También hay que ser objetivos: las cifras actuales aún están lejos de los escenarios de finales de los ochenta o de la primera mitad de los noventa, sin embargo, la sangre sigue corriendo. Y los hechos, en este sentido, hacen sentir a más de uno que aquella pesadilla no se ha acabado. Colombia aún no se ha repuesto del condenable atentado contra el precandidato presidencial Miguel Uribe Turbay, del Centro Democrático, que se debate entre la vida y la muerte, cuando este martes recibió otro doloroso golpe. Las disidencias de Iván Mordisco, la facción guerrillera más violenta de todas, levantó a los ciudadanos del suroccidente del país con el cristo en la boca tras llevar a cabo un ataque sistemático en varias zonas de Cauca y Valle del Cauca, en el marco del aniversario de la muerte de Leider Johani Noscue, alias Mayimbú, quien fue asesinado en una operación militar en el municipio de Suárez, en 2022, durante el gobierno de Iván Duque.
¿El saldo de la ola terrorista? Al menos ocho personas muertas, entre ellas tres policías, y más de treinta heridos. El país está bajo asedio criminal: en el Valle del Cauca hubo al menos tres explosiones en Cali y otras más en el municipio de Jamundí. En Cauca, por su parte, fueron tres las explosiones en los municipios de El Bordo y Corinto. En Caloto un francotirador asesinó a un policía. Además, en Sonsón, Antioquia, falleció un uniformado tras una emboscada de un grupo armado.
Y es que el aumento del accionar de los criminales, que sigue sin poder ser contrarrestado por el Estado colombiano, ha sido advertido por varias organizaciones internacionales en los últimos años sin que, hasta ahora, se produzcan mayores cambios en la estrategia de las autoridades para contenerlos.

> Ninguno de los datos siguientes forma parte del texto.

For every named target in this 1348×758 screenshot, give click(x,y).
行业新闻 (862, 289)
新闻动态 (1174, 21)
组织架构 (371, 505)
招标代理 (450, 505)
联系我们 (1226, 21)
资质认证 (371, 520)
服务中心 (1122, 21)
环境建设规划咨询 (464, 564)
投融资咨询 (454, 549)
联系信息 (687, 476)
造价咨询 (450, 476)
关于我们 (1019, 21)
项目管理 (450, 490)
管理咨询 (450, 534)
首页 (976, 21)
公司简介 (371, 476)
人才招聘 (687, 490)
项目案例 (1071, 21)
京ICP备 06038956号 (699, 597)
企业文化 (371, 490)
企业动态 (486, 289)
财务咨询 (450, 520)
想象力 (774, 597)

De acuerdo con el Comité Internacional de la Cruz Roja (CICR), el país afronta la peor crisis humanitaria desde la firma del acuerdo de paz en 2016 y Human Rights Watch ha registrado un aumento de más del 20 % en los homicidios y casi un 35 % en los secuestros desde entonces.

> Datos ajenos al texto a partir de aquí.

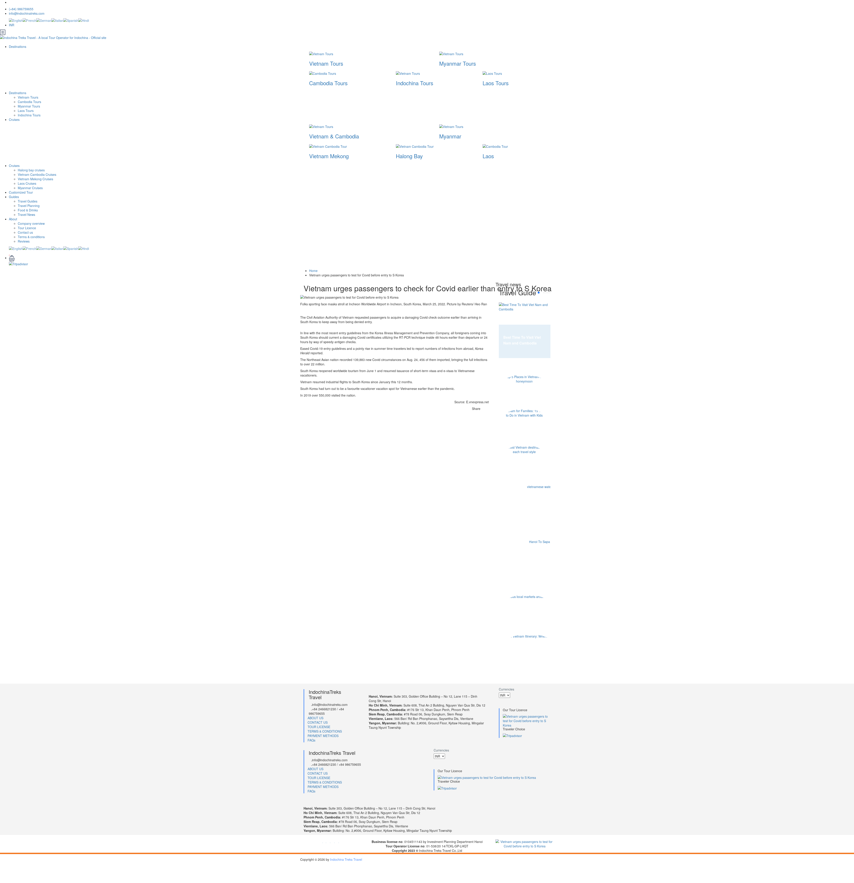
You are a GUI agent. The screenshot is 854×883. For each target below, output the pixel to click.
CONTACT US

En este sentido, según los observatorios, entre enero y abril de este año, más de 950.000 personas se vieron afectadas por la violencia y el conflicto, una cifra cuatro veces mayor que la registrada en el mismo periodo de 2024, según la ONU. Para colmo de males, la crispación política del país está en su máximo estado de efervescencia. No hay puntos medios, ni diálogos, ni puentes y, por momentos, parece no haber ni intenciones. La diplomacia queda solo en palabras y cada bando se atrinchera en su esquina. Y, para rematar, el presidente Gustavo Petro, que ostenta el cargo con mayor dignidad del país, continúa sin la capacidad para calmar las aguas. Hoy, más que nunca, se necesita paz. Colombia no puede volver a la horrible noche.